• TASK PROMPT:
Pictures excluded, output the lines of the data below between the one holding "Given: Select 公開キー・ファイル(.pub)のアップロード" and the one holding "Given: Expand the Anonimowy layout dropdown", inclusive, exactly as they stand.

• INPUT DATA:
________________________

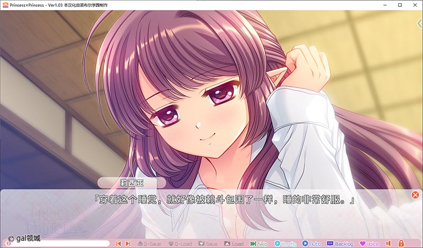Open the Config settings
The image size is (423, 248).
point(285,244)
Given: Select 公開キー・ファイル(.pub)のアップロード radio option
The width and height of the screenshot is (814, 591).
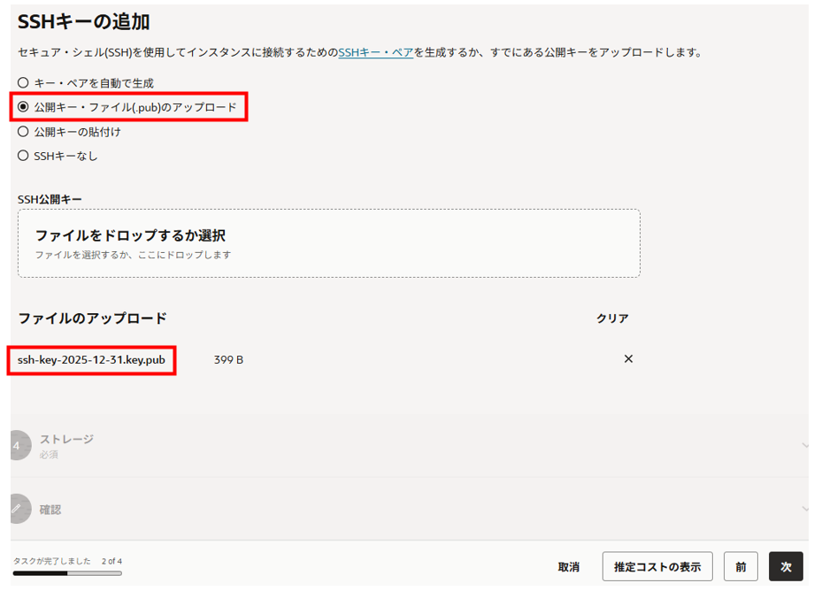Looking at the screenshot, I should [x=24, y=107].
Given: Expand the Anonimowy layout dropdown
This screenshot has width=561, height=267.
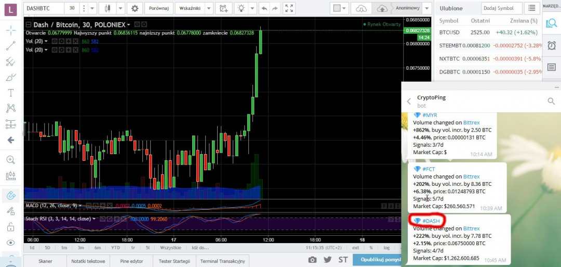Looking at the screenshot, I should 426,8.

________________________

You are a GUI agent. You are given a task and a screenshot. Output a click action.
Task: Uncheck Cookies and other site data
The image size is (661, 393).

________________________

• SOLUTION:
Given: Select 公開キー・ファイル(.pub)のアップロード radio option
The width and height of the screenshot is (814, 591).
Looking at the screenshot, I should [x=24, y=107].
Given: Expand the Anonimowy layout dropdown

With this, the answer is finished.